Google reveals a few secrets powering Google+

Earlier in the week we promised more technical info on Google+ as we got it – and some of the developers working on the project have been talking about the technology stack and development processes that went into the product.

Development work started over a year ago now at the start of 2010. It has been cited that a highly agile and flexible approach to development has been taken throughout the entire project, with Googlers getting their hands on early builds soon after it started taking shape. This also explains why features and updates have been appearing on a nearly daily basis since the public announcement was made and the first people got in.

On the server side, as you may expect, Google+ is all Java. It uses a lot of libraries that Google developed and open sourced over the past few years, including many that were used in Google Wave, the now-defunct realtime app that nobody really knew what to do with. These libraries include Guice, a code cleanup tool designed to make writing Java easier; and GWT (Google Web Toolkit), another tool to ease writing Java web apps again open-sourced by Google.

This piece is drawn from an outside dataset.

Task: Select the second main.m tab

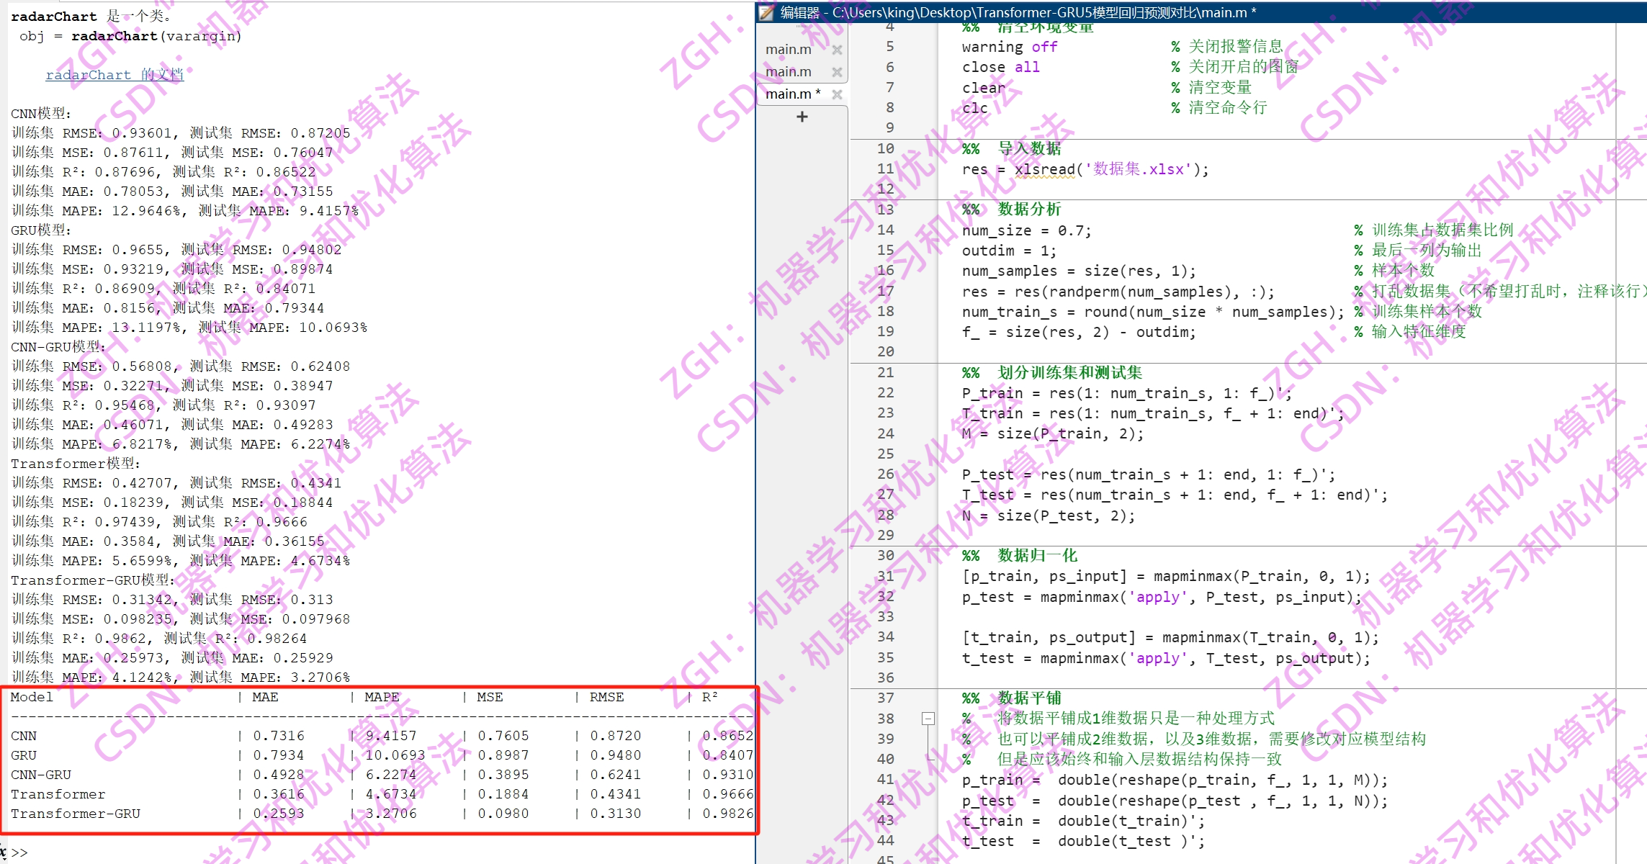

On the client side, the HTML 5 history API is exploited to give cleaner URLs when using AJAX page navigation (a pleasing alternative to the dubious at best hash-bang approach commonly adopted). Closure is also widely used; it provides JavaScript optimisation, a JavaScript library for dealing with all kinds of common tasks in an optimal manner; a Java + JavaScript templating language which allows templates to be compiled either on the server or the client (great for highly interactive web pages), and styling guidelines.